#### EXCERPT PROVIDED:
====

Last week Cassie had some more biopsies done. We think the problems that have popped up are related to her disease but just in case, we need to make sure. We had hoped to cut back her medication to every other day but suddenly the bumps came back. And then there’s the issue of her coat that never came in. At two years of age she still looks trapped in puppyhood with a stripe of adult fur down her back and her sides covered in not quite puppy fur but not the long guard hair that you would expect on a dog this age. So it was back to the vet who shaved her in about five spots and sent her home to wait out the results. She has stitches in various spots on her body, all easily accessible for licking and scratching and chewing.
I kept expecting her to chew at the stitches and dreaded the idea of having to put one of those collars on her but the only one who seemed to be worried about them was me. Cassie ignored the stitches as though they didn’t even exist. She’s been just fine all week, doing what she does best, without a wasting a single moment of fun time by worrying at those stitches.
How many times in our writing lives do we make mountains out of the proverbial molehill?
I don’t know about you but for me, I do it way to often. I think too much. I think too much before I write and after I write and while I write. I worry those words back and forth until I’m no longer sure what is fresh and original and what is just old and tired from me worrying on it so much.

====

#### DATASET EXCERPTS:

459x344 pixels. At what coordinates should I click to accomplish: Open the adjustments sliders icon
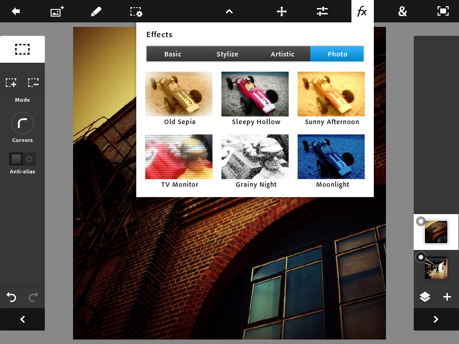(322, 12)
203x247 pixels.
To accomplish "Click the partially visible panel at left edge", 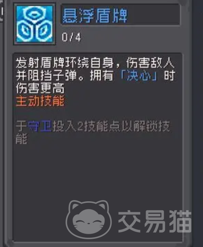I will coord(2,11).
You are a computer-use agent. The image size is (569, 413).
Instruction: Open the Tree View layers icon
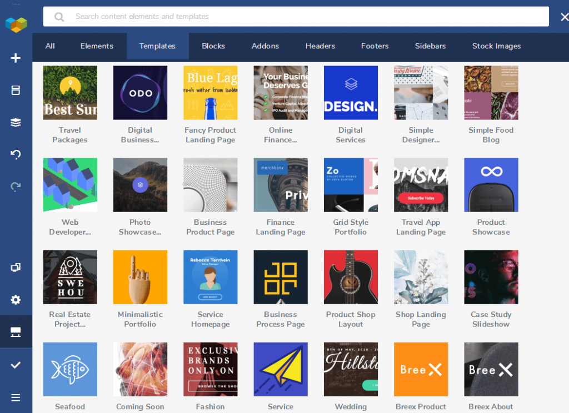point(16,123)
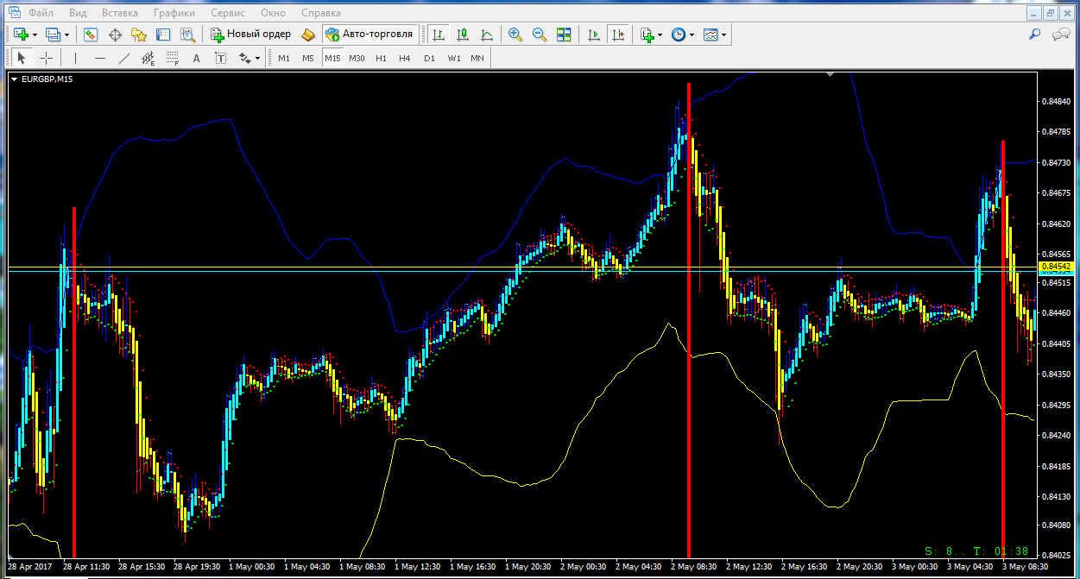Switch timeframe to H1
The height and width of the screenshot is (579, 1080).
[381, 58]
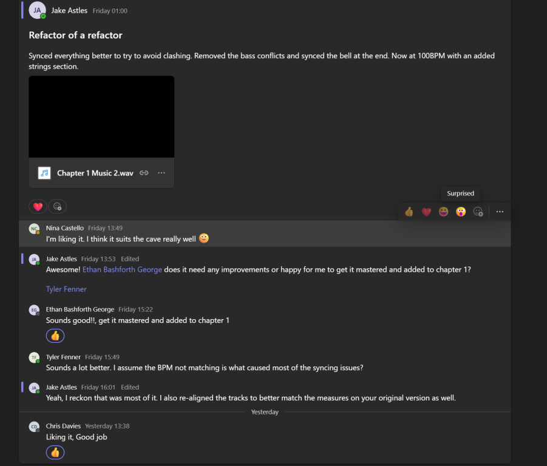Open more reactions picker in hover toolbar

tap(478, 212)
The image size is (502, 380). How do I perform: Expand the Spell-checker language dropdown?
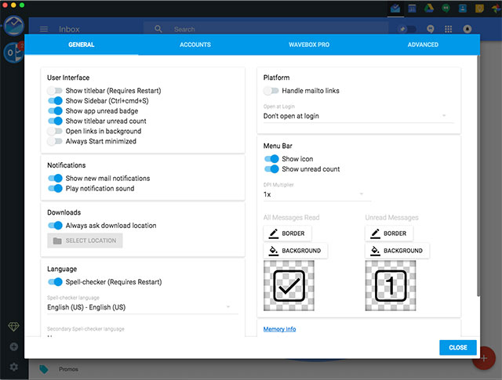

====

#### REQUIRED ACTION:
In the post about Cassie's biopsies, how did Cassie treat the stitches on her body?

#### SOLUTION FOR THIS EXERCISE:
She ignored them as though they didn't even exist.